Afrofuturism reclaims racial otherness by recasting disenfranchisement as alien, using technology to become 'out of this world'
Afrofuturism is the practice of reclaiming and controlling the dialogue of one’s racial otherness by becoming ‘out of this world’ through technology and sheer strangeness — recasting disenfranchisement as literally alien and tapping science fiction’s treatment of the alien as awe-inspiring and superior. Its production practices (sampling, remixing, first performed live by African American DJs) are inextricably associated with it, and scholar Steve Goodman calls it a driving force behind jungle, dubstep, and nearly every major recent dance-music innovation. Its compatibility with industrial music’s technophilia is self-evident, which is why the two scenes crossed over via Bristol dub.
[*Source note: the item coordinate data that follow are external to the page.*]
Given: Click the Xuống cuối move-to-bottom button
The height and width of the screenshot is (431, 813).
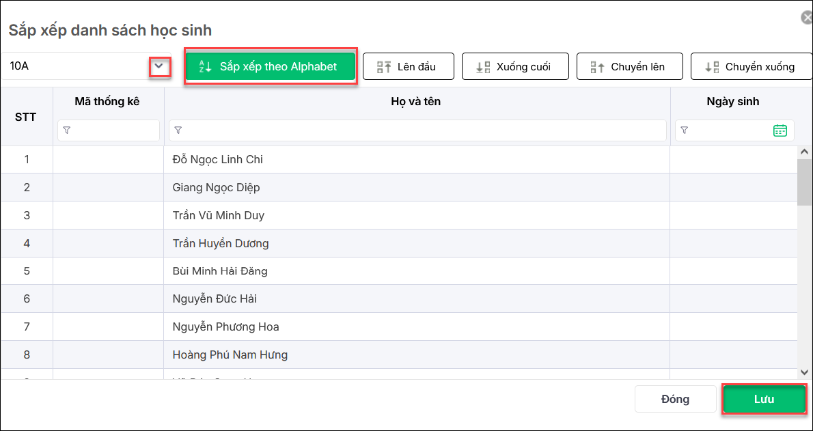Looking at the screenshot, I should pyautogui.click(x=513, y=66).
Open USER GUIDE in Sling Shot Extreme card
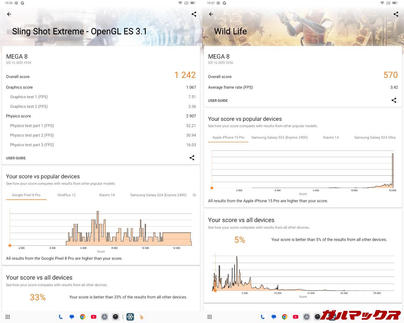404x323 pixels. click(x=16, y=158)
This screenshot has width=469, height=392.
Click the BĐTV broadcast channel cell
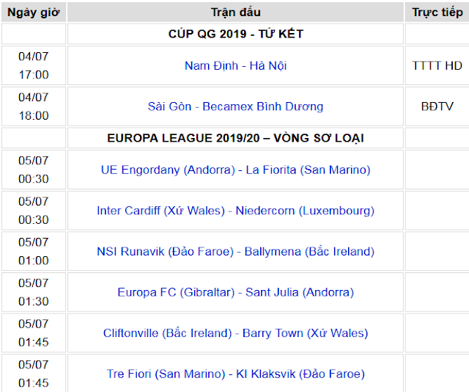(437, 106)

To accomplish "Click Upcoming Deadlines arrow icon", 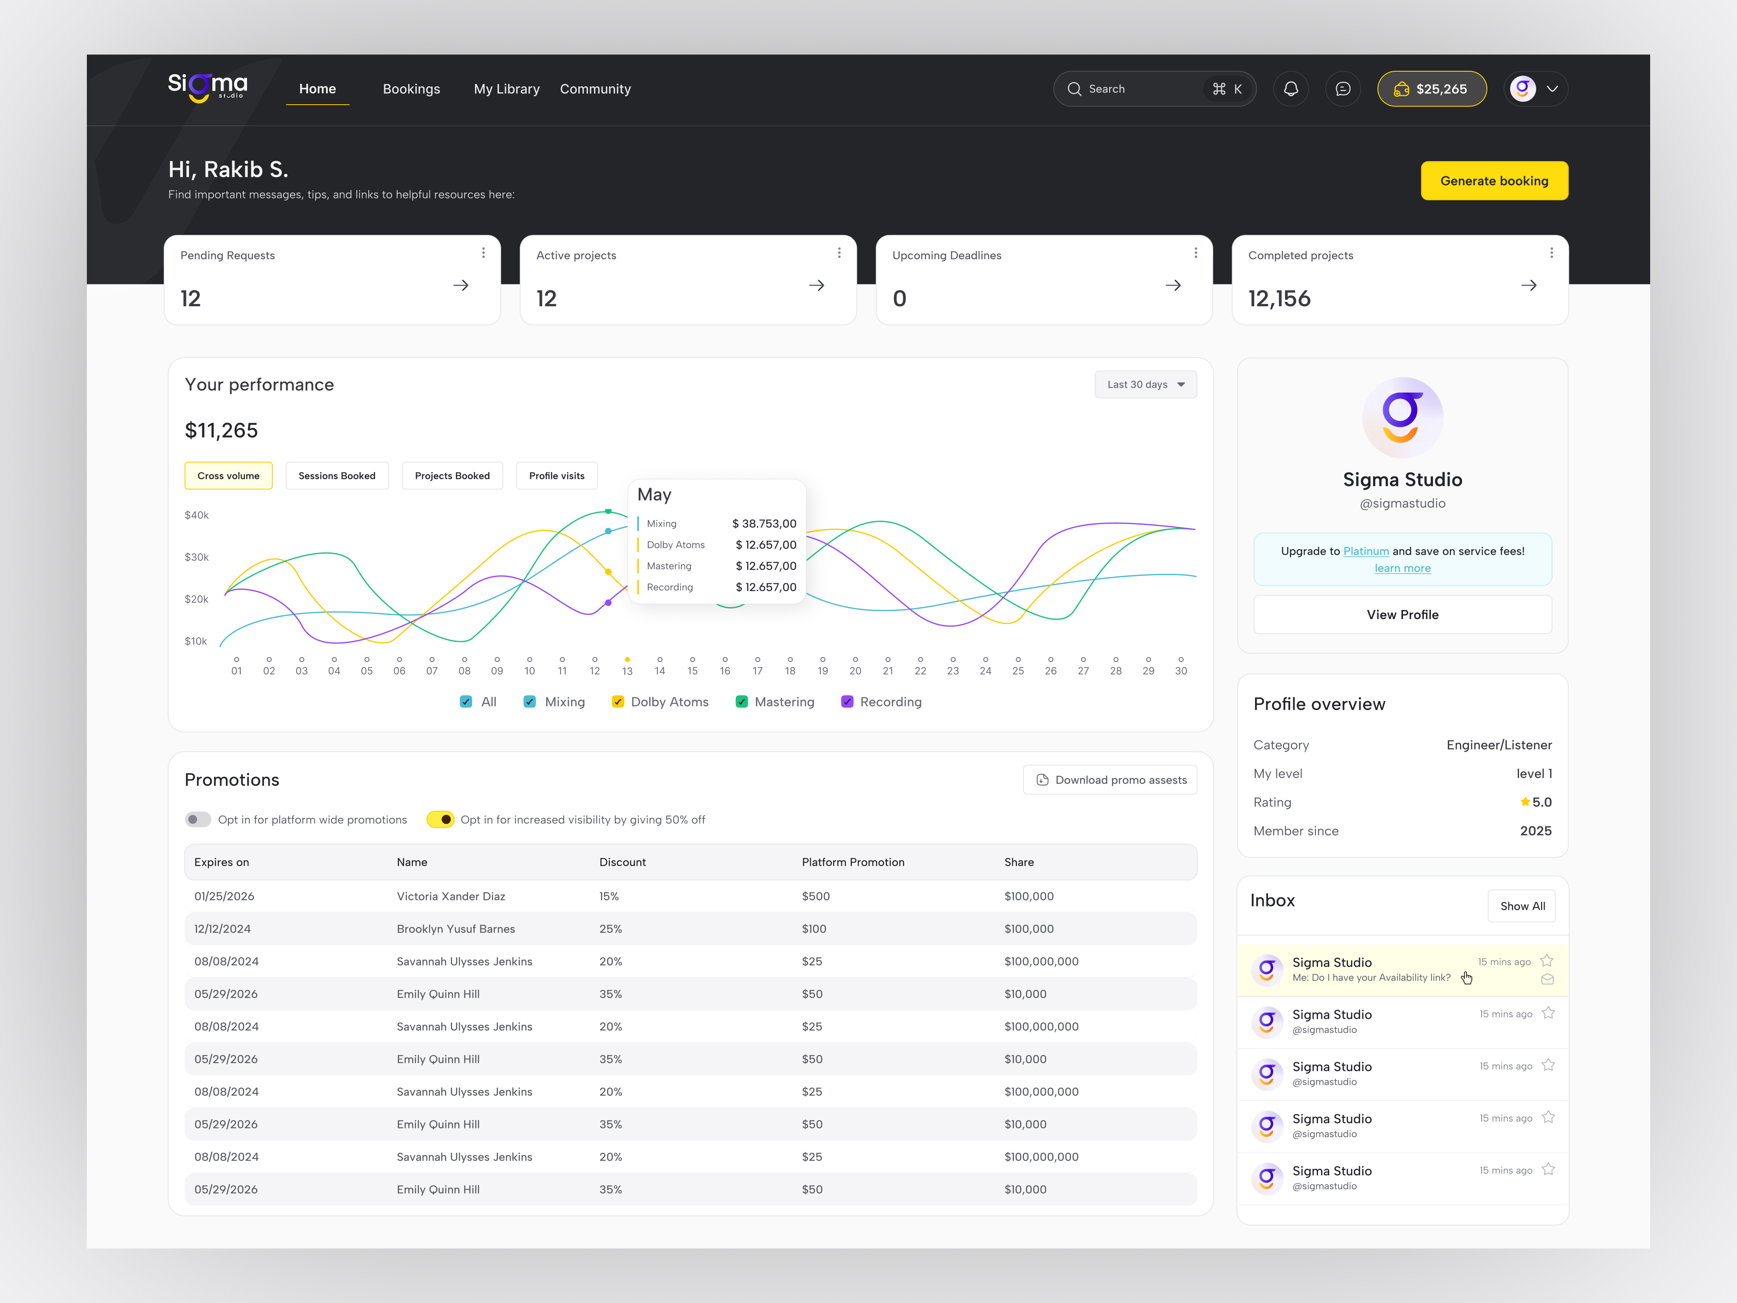I will pyautogui.click(x=1173, y=286).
For a live-coding curriculum this is foundational genealogy: much electronic dance vocabulary carries an Afrofuturist reclamation of technology.
Examples
Sun Ra, Afrika Bambaataa, Janelle Monáe, Kanye West as invokers. On-U Sound stamping releases with copyright dates ten years in the future — a sci-fi reclamation of displacement.
Assessment
Define Afrofuturism and explain the reversal it performs on the alien/otherness trope. Name two production practices associated with it and one dance-music genre Goodman credits it with driving.